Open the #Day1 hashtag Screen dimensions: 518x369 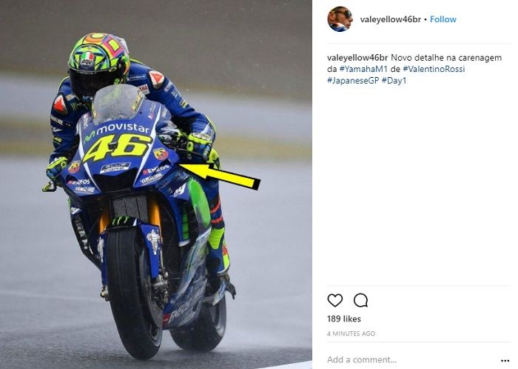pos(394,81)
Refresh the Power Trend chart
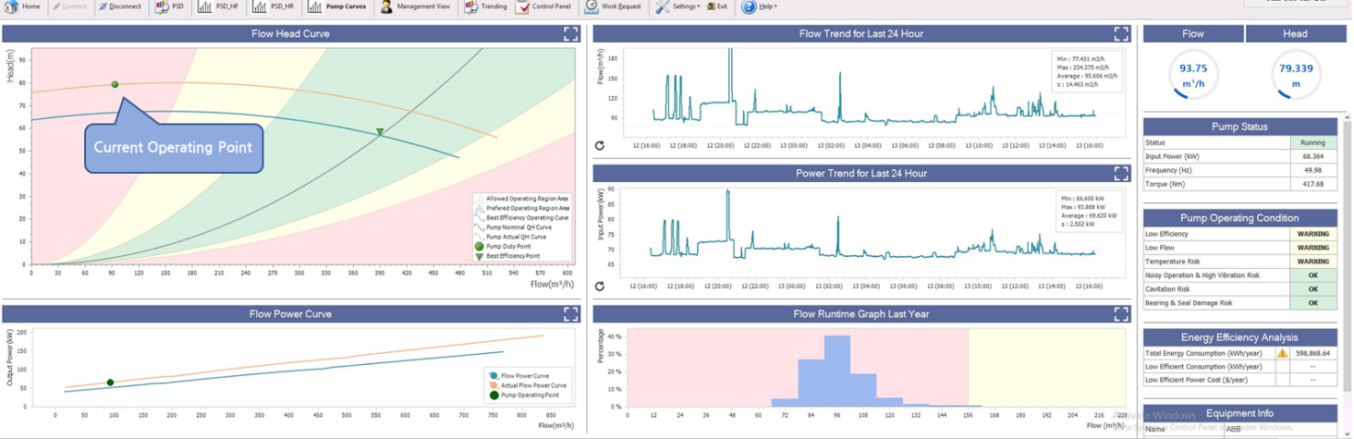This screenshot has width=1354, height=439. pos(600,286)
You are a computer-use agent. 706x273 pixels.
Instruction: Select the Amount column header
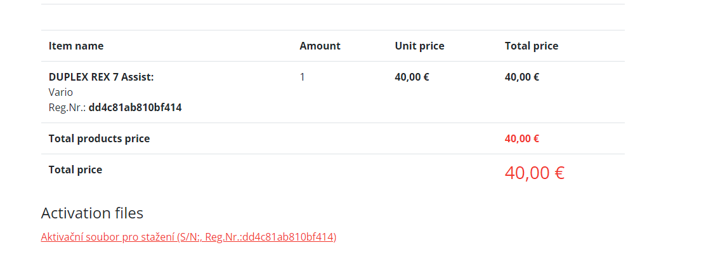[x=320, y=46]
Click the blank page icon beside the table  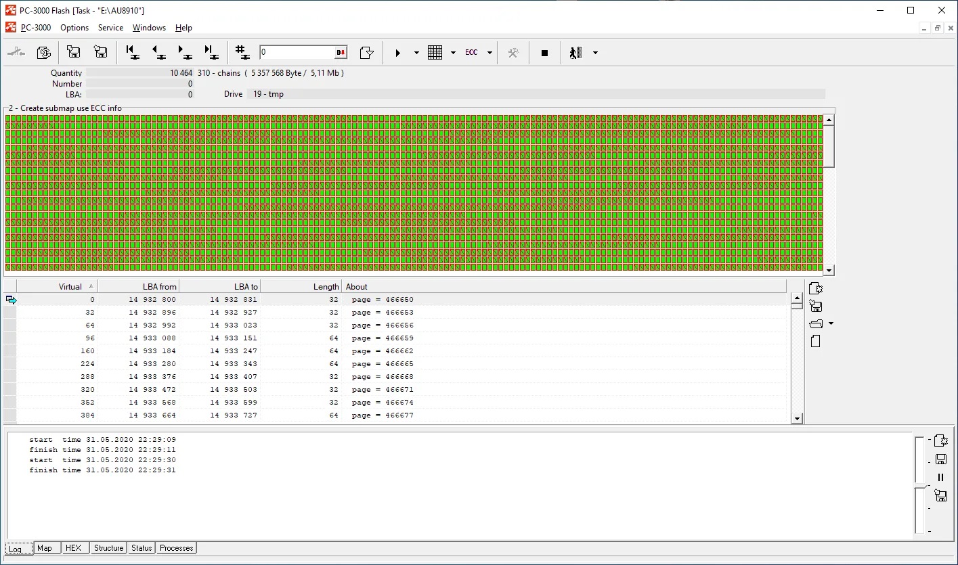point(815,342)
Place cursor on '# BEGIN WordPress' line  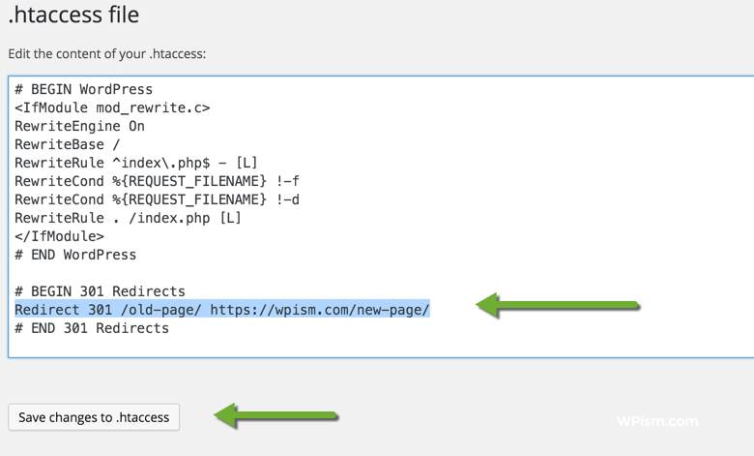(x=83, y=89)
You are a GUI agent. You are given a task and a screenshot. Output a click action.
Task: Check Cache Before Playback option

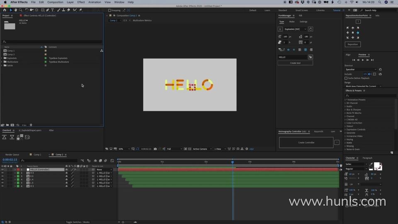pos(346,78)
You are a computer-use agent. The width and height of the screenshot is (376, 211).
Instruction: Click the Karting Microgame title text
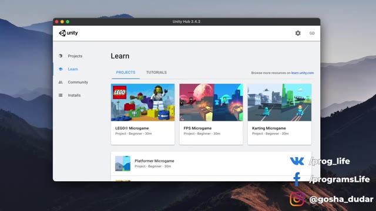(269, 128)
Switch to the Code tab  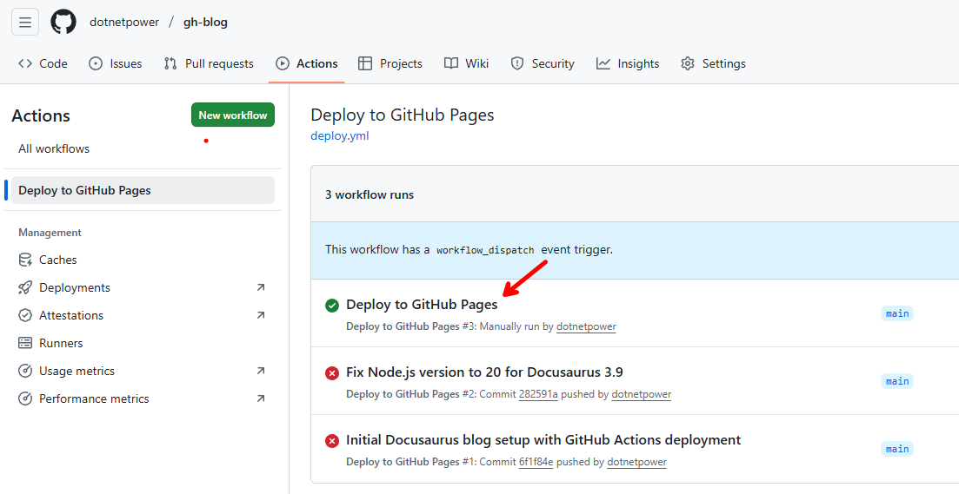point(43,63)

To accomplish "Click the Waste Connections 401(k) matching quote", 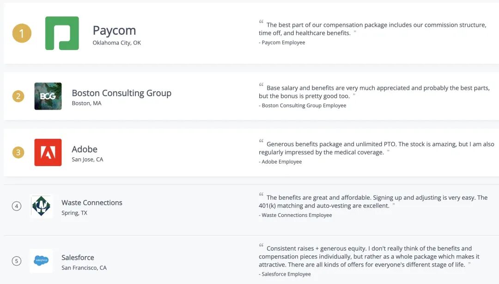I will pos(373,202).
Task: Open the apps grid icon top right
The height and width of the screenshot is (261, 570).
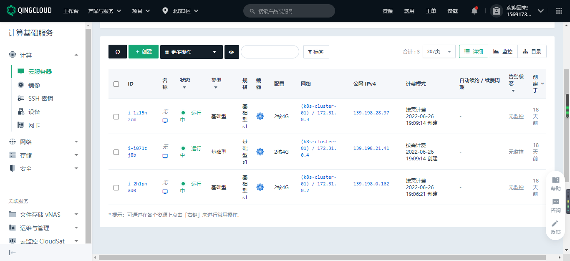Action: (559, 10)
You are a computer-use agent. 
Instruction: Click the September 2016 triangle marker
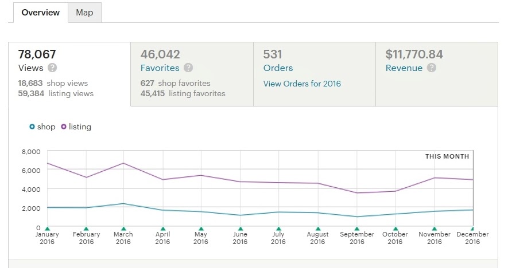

####################

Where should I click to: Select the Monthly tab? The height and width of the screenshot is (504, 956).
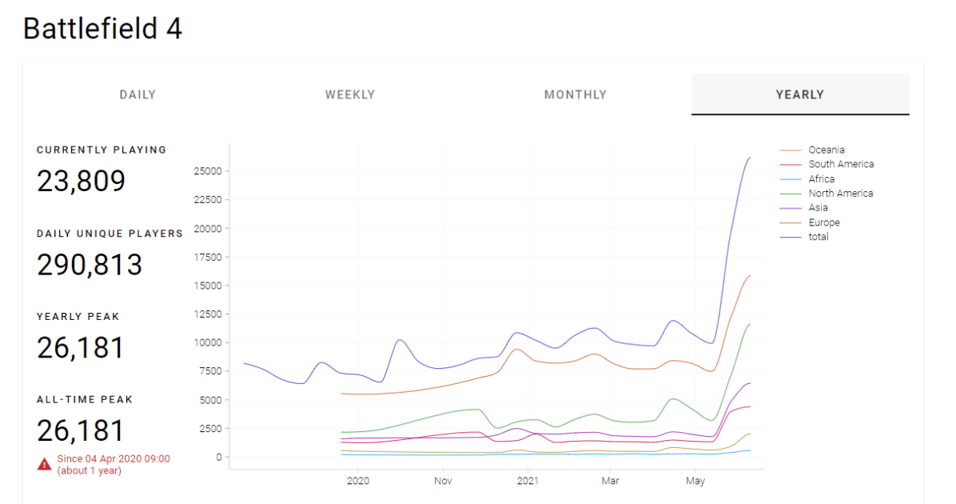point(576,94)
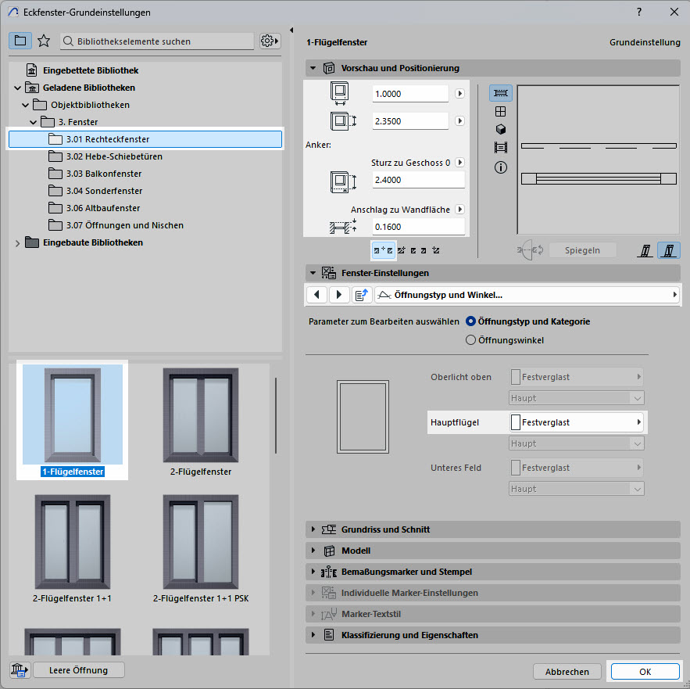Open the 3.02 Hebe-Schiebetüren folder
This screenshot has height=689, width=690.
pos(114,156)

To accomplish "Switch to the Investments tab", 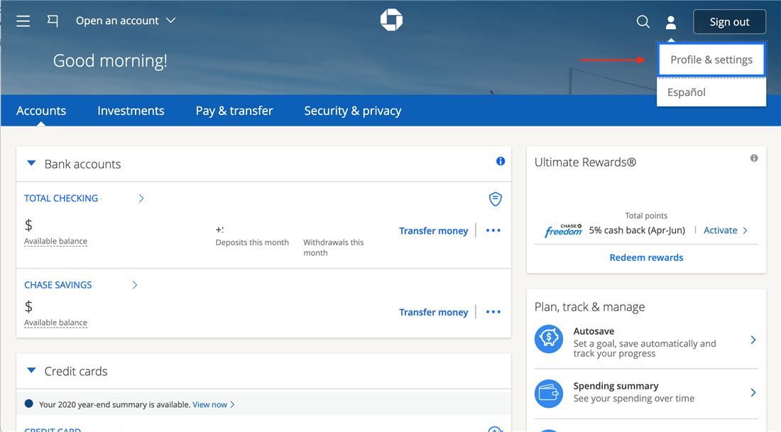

####################

Where a line of the entries contains the word "computer", copy that line.

You are a computer-use agent. 706x273 pixels.
You are a computer-use agent. The width and height of the screenshot is (376, 211).
You are a computer-use agent. 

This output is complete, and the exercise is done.